Krishnakumar Davey, president of client engagement at IRI, recently discussed procurement and supply chains with top CPG executives. He was surprised to hear the rather dire outlook they gave for this year.

“They said ‘Look, [2023] is going to be as volatile as [last] year and the last couple of years,’ ” Davey recalled. “I was quite taken aback by what they said.” 

Neil Saunders, managing director with Global Data, agreed. He said most food and beverage manufacturers are expecting 2023 to be “quite a difficult year … because the consumer is still under a lot of pressure.”

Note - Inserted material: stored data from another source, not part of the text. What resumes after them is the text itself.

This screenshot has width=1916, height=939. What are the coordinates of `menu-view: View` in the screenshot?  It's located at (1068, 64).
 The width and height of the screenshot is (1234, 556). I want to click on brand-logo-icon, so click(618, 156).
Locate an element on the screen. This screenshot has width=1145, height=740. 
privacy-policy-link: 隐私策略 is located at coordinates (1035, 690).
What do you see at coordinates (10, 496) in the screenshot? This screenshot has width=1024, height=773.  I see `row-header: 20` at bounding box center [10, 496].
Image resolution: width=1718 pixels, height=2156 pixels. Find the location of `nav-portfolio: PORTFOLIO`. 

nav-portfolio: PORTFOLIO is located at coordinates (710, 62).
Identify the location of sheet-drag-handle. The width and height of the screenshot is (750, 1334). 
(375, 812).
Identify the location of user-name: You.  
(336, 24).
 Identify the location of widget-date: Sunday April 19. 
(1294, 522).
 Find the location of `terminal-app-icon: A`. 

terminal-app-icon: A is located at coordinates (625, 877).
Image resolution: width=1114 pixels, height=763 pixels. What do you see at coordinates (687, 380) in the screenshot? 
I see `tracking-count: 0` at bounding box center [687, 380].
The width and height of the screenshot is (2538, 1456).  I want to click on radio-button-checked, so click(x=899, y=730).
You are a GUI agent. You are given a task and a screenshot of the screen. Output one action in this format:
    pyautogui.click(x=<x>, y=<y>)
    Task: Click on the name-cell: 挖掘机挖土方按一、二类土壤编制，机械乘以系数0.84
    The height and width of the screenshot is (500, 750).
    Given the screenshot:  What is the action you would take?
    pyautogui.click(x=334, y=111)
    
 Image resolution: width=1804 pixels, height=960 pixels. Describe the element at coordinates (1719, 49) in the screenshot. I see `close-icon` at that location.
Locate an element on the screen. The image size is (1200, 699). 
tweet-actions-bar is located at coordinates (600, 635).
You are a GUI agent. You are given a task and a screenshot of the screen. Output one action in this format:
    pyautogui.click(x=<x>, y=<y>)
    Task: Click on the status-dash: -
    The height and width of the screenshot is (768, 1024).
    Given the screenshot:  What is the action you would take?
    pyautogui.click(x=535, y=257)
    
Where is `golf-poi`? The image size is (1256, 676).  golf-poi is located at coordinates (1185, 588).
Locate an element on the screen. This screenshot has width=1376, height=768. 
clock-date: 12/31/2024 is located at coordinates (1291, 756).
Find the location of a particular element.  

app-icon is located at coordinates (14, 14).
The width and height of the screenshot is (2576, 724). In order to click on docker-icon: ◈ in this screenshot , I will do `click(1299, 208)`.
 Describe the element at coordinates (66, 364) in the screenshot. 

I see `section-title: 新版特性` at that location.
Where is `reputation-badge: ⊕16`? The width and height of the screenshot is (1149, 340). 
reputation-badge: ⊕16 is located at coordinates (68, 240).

At Del Monte Foods, the manufacturer of canned vegetables and fruits, Contadina tomato products and College Inn broths and stocks, is moving forward with what CEO Greg Longstreet said will likely be its last round of price increases for a while in February. 

But with costs for packaging, ingredients and transportation remaining elevated, Del Monte Foods continues to look for ways to reduce expenses throughout its supply chain and increase the attractiveness of its product to the consumer, he said.

To do that, Del Monte has introduced more products whose price point resonates with consumers looking for value and convenience, such as multi-packs of fruit cups and canned vegetables. It’s also more than doubled spending at its plants during the past four years to increase speed and efficiency.

“For us to compete … we have to be highly automated, high speed and efficient to provide those units at a better value to the consumer,” Longstreet said.

More job cuts ahead?

The wildcard for many companies is whether the country is headed into a recession and how severe it becomes if it occurs.

A recession would place further pressure on consumers already dealing with more expensive borrowing costs following a series of rate hikes from the Federal Reserve and higher prices for everything from food and clothing to medical care and travel.